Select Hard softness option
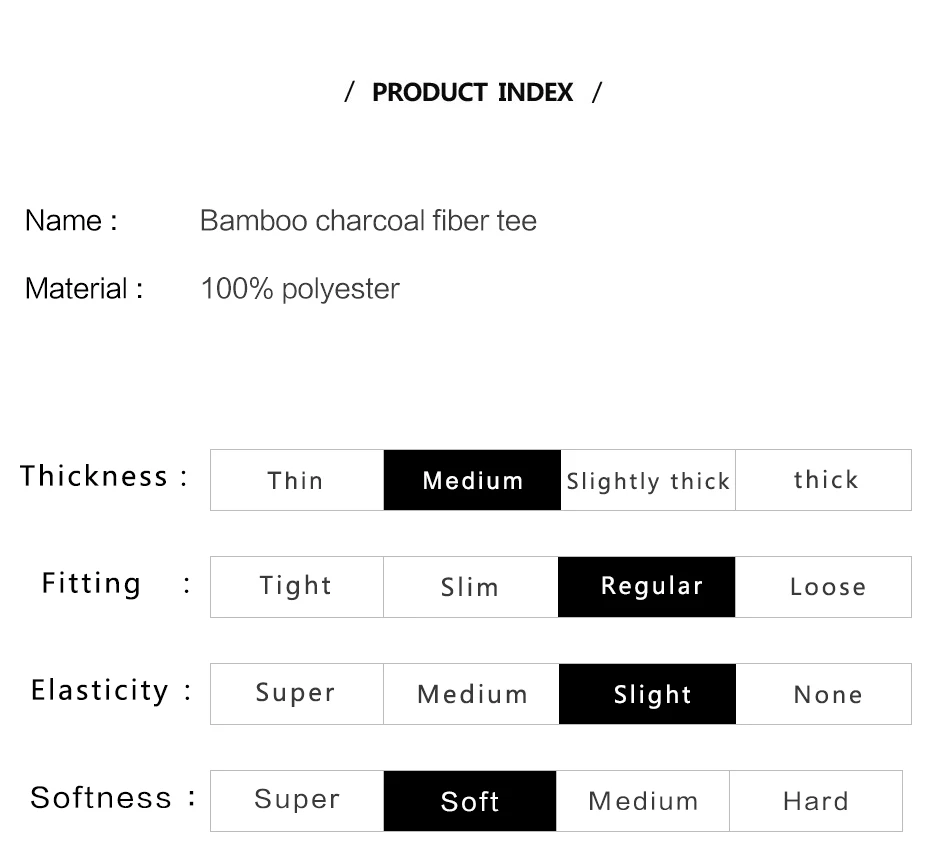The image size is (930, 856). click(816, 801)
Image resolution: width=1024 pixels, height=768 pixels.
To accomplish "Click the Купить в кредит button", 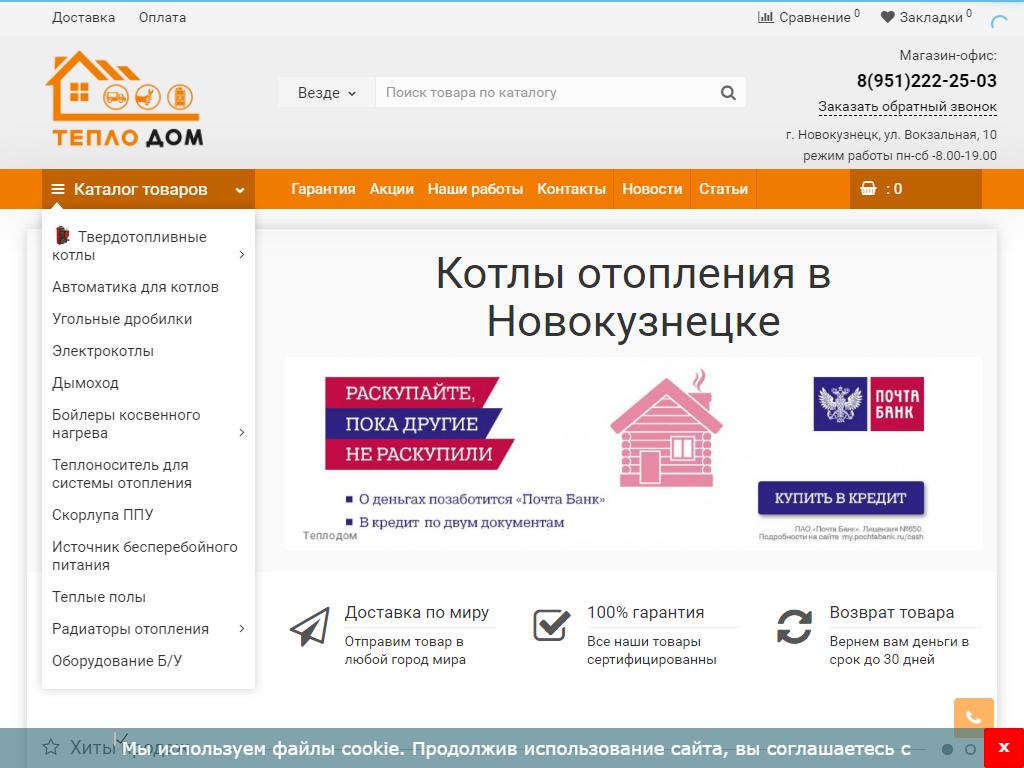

● ● ● ●

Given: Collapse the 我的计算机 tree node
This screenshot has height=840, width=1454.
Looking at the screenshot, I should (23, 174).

● ● ● ●

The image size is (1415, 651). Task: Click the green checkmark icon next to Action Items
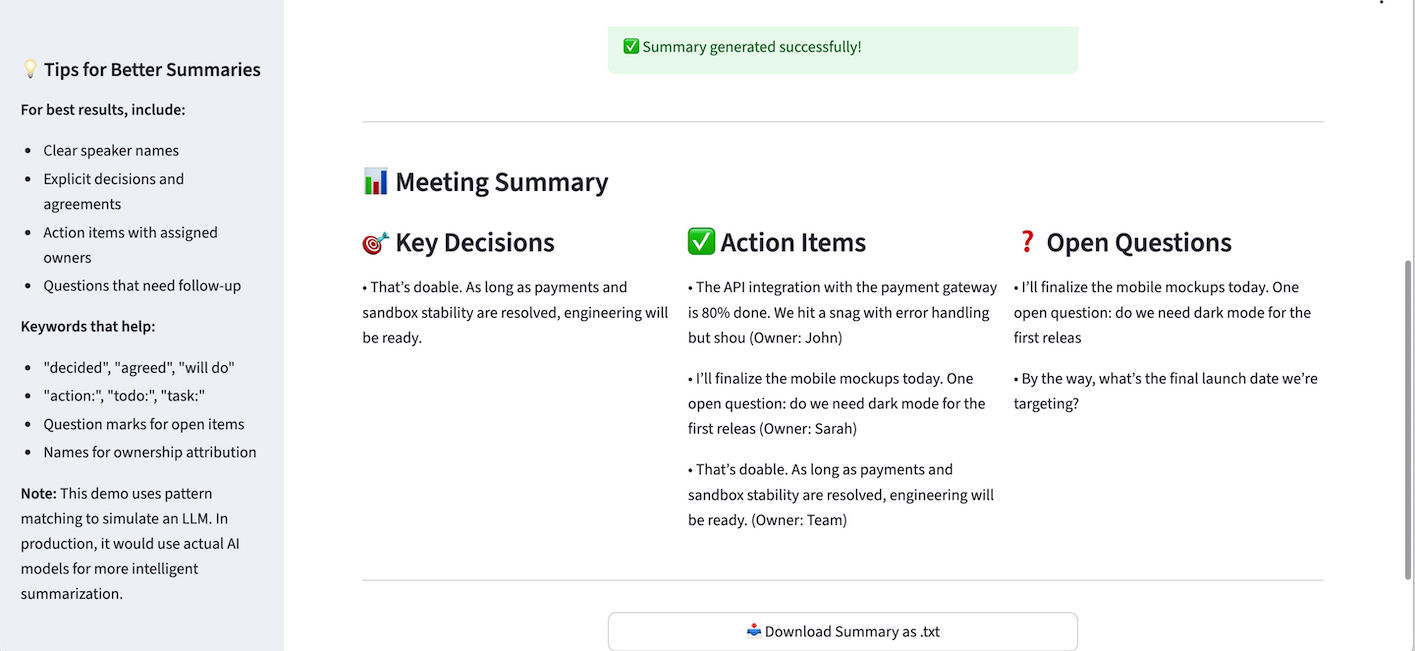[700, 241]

● ● ● ●

**Problem to work on**.
Copy the listing above exactly, but only from the line with "Select Hard softness option" through the line with "the Купить в", including those two lines and excluding any picture.

**Solution to this exercise**.
Select Hard softness option
The image size is (930, 856). click(816, 801)
Image resolution: width=1024 pixels, height=768 pixels.
To accomplish "Click the Купить в кредит button", 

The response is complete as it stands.